SLENDER - A Brief History of Slenderman

I don’t want to be a dick, but I was crapping my pants over Slenderman before it was cool. Slenderman has a long and colourful history of making the bottom drop out of peoples’... bottoms, which extends far beyond his recent iteration in the indie game “Slender”.


Slender seems to have cropped up recently due to a number of prominent YouTubers picking it up as the perfect “Let’s Play” game. You spawn in first person, in a pitch black forest with only your torch to light your way. The game is almost completely silent other than your quiet breathing, and soft footfalls – both of which gradually get louder and more frantic as you progress through the game.

The idea is to collect pages from a notebook. These will be stapled to trees, abandoned cars and other landmarks across the map – eight in total. Each time you pick up a page the music will build to ramp-up the tension. Picking up pages or excessive running also alerts your presence to the antagonist of the piece – the eponymous Slenderman.




Clad in his typical black suit and white shirt, Slendy is a tall, faceless being with long, stick-like limbs. You never see or hear him move, you will only see him standing stock-still, staring at you out of the darkness. The more you look at him, the closer he will be the next time you spot him. The upshot of this is that when he catches you, it will be because you’ve turned to run and found him standing directly behind you – breathing down your neck.

The reason Slender is the perfect “Let’s Play” game is because the typical player rarely lasts beyond the first two or three pages, which limits the video to around five to seven minutes in length. In addition, there is nothing scarier than hearing a grown man whimper in terror as he jumps and hides from shadows and trees.
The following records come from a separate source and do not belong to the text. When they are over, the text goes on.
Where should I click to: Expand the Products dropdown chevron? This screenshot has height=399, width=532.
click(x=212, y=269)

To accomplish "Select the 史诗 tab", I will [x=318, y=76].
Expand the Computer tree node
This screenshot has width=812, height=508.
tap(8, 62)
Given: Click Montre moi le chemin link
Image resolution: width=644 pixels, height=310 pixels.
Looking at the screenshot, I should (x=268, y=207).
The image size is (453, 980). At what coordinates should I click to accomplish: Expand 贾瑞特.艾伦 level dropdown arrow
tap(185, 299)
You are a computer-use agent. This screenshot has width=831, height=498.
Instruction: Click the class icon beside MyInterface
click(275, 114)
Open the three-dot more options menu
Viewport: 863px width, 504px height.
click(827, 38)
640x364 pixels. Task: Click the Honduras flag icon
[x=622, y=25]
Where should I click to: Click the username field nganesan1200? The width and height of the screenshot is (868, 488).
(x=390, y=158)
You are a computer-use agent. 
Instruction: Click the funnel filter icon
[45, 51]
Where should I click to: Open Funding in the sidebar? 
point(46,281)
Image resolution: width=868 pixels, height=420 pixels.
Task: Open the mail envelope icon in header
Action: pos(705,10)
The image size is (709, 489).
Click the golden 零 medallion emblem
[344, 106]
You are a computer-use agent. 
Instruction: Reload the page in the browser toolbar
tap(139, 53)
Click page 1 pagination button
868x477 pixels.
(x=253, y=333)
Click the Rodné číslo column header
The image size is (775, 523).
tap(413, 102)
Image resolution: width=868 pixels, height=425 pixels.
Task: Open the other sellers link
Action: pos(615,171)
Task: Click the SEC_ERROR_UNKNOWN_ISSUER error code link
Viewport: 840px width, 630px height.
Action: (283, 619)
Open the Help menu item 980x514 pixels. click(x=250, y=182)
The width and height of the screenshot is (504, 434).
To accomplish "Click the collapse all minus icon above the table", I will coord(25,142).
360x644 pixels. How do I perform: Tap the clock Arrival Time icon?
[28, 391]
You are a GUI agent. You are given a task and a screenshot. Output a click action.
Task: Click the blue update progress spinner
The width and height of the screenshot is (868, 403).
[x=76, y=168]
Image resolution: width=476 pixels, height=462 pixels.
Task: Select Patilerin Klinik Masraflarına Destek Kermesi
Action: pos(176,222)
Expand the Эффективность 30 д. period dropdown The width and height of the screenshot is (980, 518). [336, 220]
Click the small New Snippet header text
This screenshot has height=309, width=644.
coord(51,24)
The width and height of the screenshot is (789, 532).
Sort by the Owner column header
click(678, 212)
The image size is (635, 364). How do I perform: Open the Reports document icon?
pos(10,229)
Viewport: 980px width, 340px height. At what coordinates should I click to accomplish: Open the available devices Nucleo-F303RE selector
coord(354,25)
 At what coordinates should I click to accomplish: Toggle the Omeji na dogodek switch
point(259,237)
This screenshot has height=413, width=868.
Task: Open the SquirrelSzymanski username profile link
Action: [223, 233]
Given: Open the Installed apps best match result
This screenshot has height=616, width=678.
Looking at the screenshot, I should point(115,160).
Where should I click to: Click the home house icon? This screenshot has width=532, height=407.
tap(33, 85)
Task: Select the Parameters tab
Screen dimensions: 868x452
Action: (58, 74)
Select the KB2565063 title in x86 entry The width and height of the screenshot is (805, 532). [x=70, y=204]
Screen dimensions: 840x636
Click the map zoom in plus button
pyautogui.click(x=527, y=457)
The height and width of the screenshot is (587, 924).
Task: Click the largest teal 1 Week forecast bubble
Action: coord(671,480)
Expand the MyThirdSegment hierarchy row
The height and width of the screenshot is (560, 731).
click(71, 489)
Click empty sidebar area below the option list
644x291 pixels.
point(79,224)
For those regular viewers of YouTubers such as TobyTurner, PewDiePie, Whiteboy7thSt, Syndicate or the GAMafia (Trout91, Sam5000, Joshflip1989 etc) this may be their first encounter with the Slenderman mythos, so could be forgiven for thinking that Parsec Productions came up with the idea themselves. In fact, the Slenderman story extends way back to 2009 and passes through a number of different phases before we reach the point we are at now.

Since its inception some 3 years ago (Slenderman’s birthday, to be exact, is 10th June) the character has weedled his way into the internet consciousness. His rise to fame is interesting because it brings with it a certain uncertainty about his ontological existence – is he really still just a fabrication of Victor Surge’s somewhat twisted mind? Or has he passed through the void; from fiction to reality? Has Slenderman become a Tulpa?

For those not quite in the know; the Slenderman is a character created on the Something Awful forums in a thread asking for posters to take old photographs and Photoshop a fictitious creature into the scene, and then attempt to spread them as genuine images. The poster “Victor Surge” posted two images (here's a link to the exact moment of Slenderman's creation) – one of a number of children running from something and one of a playground with a number of small children playing. In each picture VS shooped a tall, thin figure into the background – a figure with long tentacle-like arms. After VS posted his images, the imagination of the other posters was hooked, and they continued to post a number of new images – each with Slenderman lurking in the background.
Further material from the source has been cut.